── DATASET

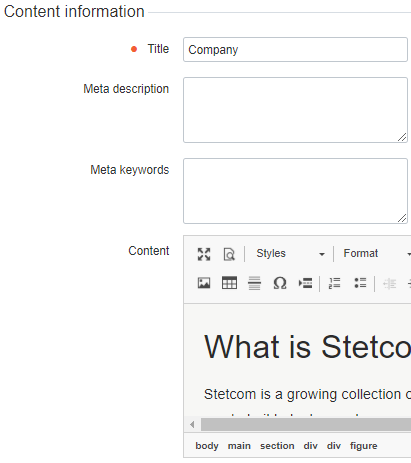Focus the Meta keywords textarea
Screen dimensions: 411x463
click(x=295, y=191)
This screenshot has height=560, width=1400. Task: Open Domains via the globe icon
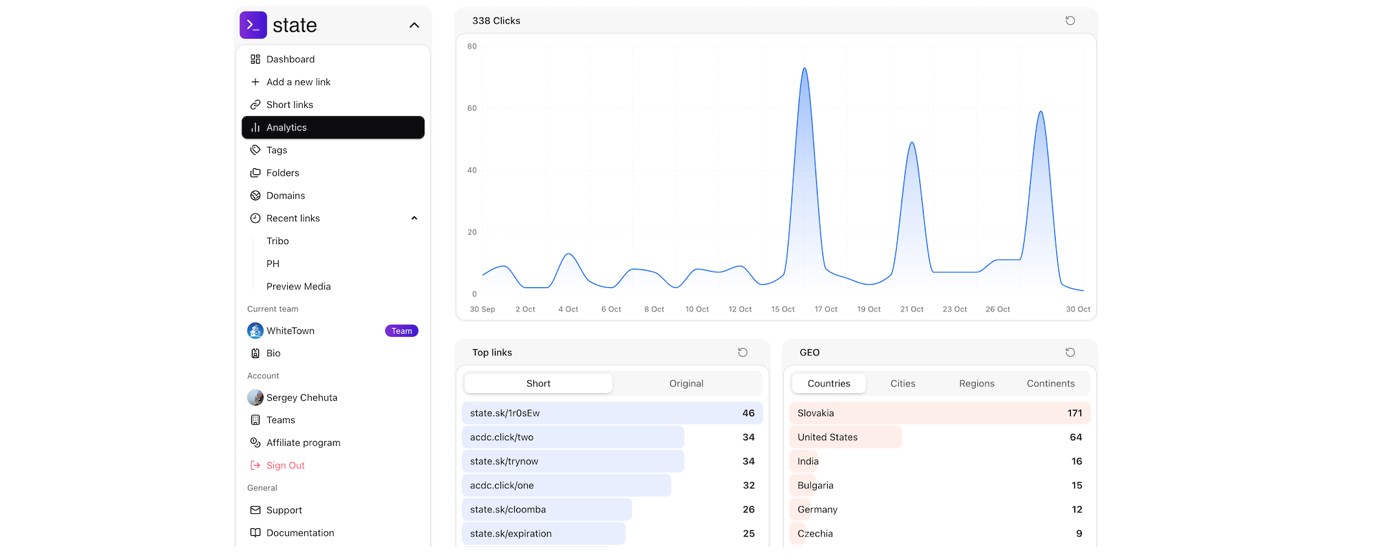(255, 195)
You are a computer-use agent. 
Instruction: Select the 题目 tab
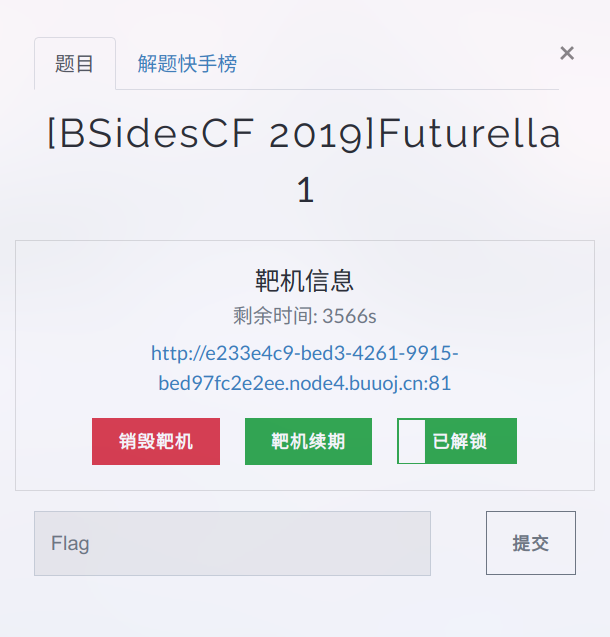[x=75, y=64]
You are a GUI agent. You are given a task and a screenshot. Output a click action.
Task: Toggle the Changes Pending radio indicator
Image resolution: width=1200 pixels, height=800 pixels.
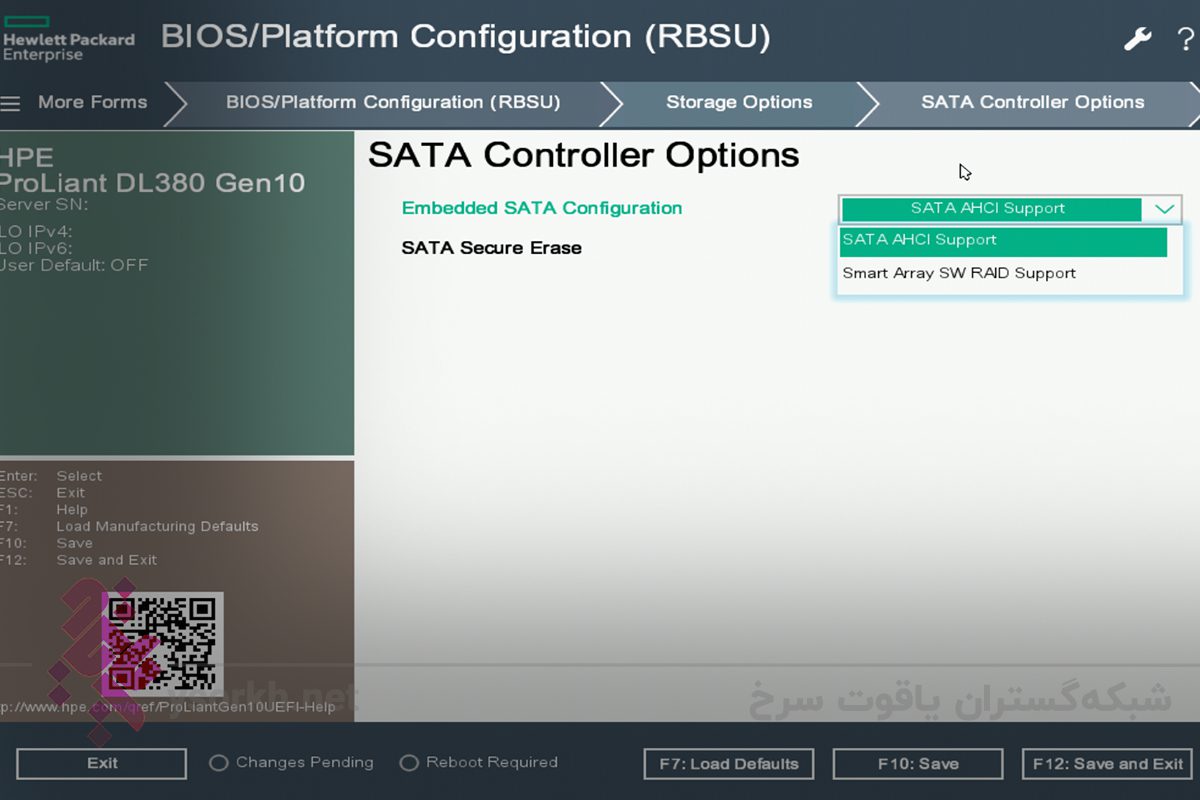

────

**WHAT IS NEEDED:** Please give a word-for-word transcript of the lines from the one holding "You are a computer-use agent." through the final line of the entries, both ends kept, with no pictures.

**WORKED SOLUTION:**
You are a computer-use agent. 
Instruction: Select the 题目 tab
[x=75, y=64]
You are a GUI agent. You are given a task and a screenshot. Output a click action.
Task: Toggle the Changes Pending radio indicator
Image resolution: width=1200 pixels, height=800 pixels.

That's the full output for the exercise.